I feel enormously grateful for all of these gifts and I count my blessings every day, but celebration is something I have not quite mastered.
In an earlier issue I recounted a story that my father Leonard told me as a kid, but I’ll retell it now. He was just starting out in the used machinery business and was travelling the Midwest with his partner, Uncle Abe. Abe was a fat, garrulous guy who didn’t know a mill from a lathe, but he gave my dad confidence and kept him smiling. My father was focused on the prize and Abe was focused on how he was going to spend it.
One day they arrived in Kalamazoo, bought rolls of dimes, commandeered the yellow pages and phones at a downtown hotel and starting calling local machine shops. They found a fellow who had a Becker milling machine for sale and immediately drove out to inspect it. They bought it on the spot for $500. This was 1942, World War II was on and machine tools were turning into gold.
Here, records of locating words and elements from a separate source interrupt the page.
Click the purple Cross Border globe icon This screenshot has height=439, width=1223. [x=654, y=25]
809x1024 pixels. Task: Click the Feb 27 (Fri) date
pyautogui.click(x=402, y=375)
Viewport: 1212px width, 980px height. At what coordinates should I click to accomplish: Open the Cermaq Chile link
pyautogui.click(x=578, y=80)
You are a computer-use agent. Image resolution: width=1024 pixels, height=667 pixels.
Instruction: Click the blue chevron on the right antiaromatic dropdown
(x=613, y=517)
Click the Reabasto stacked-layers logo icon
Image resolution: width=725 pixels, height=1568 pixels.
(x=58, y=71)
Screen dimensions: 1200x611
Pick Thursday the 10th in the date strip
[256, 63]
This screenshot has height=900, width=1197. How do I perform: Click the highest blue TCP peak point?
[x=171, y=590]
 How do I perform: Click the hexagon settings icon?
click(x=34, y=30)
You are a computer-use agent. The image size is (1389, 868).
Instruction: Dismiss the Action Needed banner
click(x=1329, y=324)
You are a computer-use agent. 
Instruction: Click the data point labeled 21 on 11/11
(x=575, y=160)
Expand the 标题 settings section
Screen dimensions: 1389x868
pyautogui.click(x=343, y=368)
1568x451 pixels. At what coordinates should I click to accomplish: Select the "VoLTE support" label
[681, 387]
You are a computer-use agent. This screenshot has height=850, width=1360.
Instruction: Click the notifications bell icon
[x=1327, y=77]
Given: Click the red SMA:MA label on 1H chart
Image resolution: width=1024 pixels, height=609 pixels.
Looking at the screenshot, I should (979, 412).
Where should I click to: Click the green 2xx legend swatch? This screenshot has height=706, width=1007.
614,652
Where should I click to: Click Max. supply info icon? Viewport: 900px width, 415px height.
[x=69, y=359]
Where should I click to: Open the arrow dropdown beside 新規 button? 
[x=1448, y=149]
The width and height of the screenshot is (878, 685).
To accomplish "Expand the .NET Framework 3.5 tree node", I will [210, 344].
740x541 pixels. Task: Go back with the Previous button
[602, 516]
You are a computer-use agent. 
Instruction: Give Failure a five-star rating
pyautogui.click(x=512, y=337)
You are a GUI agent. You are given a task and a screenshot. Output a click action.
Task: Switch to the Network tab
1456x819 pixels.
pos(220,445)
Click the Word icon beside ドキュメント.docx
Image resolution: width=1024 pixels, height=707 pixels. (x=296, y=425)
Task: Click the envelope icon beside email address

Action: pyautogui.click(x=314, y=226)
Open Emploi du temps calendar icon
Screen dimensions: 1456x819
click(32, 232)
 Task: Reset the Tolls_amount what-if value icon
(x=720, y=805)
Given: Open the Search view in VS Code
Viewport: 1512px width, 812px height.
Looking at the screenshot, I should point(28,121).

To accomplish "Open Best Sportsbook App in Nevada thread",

After buying the Becker they returned to the hotel and my dad called Adams Machinery in Chicago. He offered the machine to Eli Blumberg for $5000.
Blumberg countered at $4000 and they settled on $4500, subject to inspection. My father and Abe felt like millionaires. This was a deal to paint the town for, but they were stuck in Kalamazoo. Abe had the answer.
“Len, we’re going up to the room to order two ice cream sodas on room service in the middle of the day.” And they did. They must have been wonderful because my dad told me this story many times. I never tired of listening to it.
My brother Jim and I have shared occasional ice cream sodas along the way, but I doubt they tasted quite as splendid as those Kalamazoo black and whites.
I have worked on my celebration piece for decades, but it doesn’t come naturally for me.
In the Yiddish language we have an expression “Kinahora,” which means roughly, “if you think things are good, wait a minute and they’ll turn sour.” I’ve always had a bit of a “Kinahora complex” and I’m bloody tired of it.
This September I’m buying black and whites at IMTS for anybody who’d like to celebrate with me for 10 years of Today’s Machining World and two years of life after heart surgery.
To the black and white ice cream soda.